• _WORK TO COMPLETE_
Nothing in the entries should change; repeat them exactly.

• _SUPPLIED ENTRIES_
==*==

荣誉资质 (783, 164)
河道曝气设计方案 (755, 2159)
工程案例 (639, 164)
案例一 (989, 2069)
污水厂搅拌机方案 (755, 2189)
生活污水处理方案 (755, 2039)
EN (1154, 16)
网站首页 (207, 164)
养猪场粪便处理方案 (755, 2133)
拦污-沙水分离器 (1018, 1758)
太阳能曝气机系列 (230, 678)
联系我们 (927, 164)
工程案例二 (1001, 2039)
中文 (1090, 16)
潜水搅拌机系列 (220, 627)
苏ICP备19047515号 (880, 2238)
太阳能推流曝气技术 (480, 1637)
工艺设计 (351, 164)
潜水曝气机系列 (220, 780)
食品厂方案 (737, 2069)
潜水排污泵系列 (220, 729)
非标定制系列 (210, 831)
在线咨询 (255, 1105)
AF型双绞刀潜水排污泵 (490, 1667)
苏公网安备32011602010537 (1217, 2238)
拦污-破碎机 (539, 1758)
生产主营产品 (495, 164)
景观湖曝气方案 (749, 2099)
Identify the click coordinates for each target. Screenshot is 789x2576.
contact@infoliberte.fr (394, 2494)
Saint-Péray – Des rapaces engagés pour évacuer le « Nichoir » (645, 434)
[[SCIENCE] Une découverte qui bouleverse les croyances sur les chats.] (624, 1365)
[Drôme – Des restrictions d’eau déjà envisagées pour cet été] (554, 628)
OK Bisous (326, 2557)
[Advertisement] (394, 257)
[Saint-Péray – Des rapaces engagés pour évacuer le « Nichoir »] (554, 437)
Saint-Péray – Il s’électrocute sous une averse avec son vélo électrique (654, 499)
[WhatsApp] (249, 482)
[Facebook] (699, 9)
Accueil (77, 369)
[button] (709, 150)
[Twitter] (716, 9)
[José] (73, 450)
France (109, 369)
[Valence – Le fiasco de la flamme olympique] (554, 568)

==*==

• _EXPECTED OUTPUT_
荣誉资质 (783, 164)
河道曝气设计方案 (755, 2159)
工程案例 (639, 164)
案例一 (989, 2069)
污水厂搅拌机方案 (755, 2189)
生活污水处理方案 (755, 2039)
EN (1154, 16)
网站首页 (207, 164)
养猪场粪便处理方案 (755, 2133)
拦污-沙水分离器 (1018, 1758)
太阳能曝气机系列 (230, 678)
联系我们 (927, 164)
工程案例二 (1001, 2039)
中文 (1090, 16)
潜水搅拌机系列 (220, 627)
苏ICP备19047515号 (880, 2238)
太阳能推流曝气技术 (480, 1637)
工艺设计 (351, 164)
潜水曝气机系列 (220, 780)
食品厂方案 (737, 2069)
潜水排污泵系列 (220, 729)
非标定制系列 (210, 831)
在线咨询 (255, 1105)
AF型双绞刀潜水排污泵 (490, 1667)
苏公网安备32011602010537 (1217, 2238)
拦污-破碎机 (539, 1758)
生产主营产品 (495, 164)
景观湖曝气方案 (749, 2099)
Identify the click coordinates for each target. Screenshot is 789x2576.
contact@infoliberte.fr (394, 2494)
Saint-Péray – Des rapaces engagés pour évacuer le « Nichoir » (645, 434)
[[SCIENCE] Une découverte qui bouleverse les croyances sur les chats.] (624, 1365)
[Drôme – Des restrictions d’eau déjà envisagées pour cet été] (554, 628)
OK Bisous (326, 2557)
[Advertisement] (394, 257)
[Saint-Péray – Des rapaces engagés pour évacuer le « Nichoir »] (554, 437)
Saint-Péray – Il s’électrocute sous une averse avec son vélo électrique (654, 499)
[WhatsApp] (249, 482)
[Facebook] (699, 9)
Accueil (77, 369)
[button] (709, 150)
[Twitter] (716, 9)
[José] (73, 450)
France (109, 369)
[Valence – Le fiasco de la flamme olympique] (554, 568)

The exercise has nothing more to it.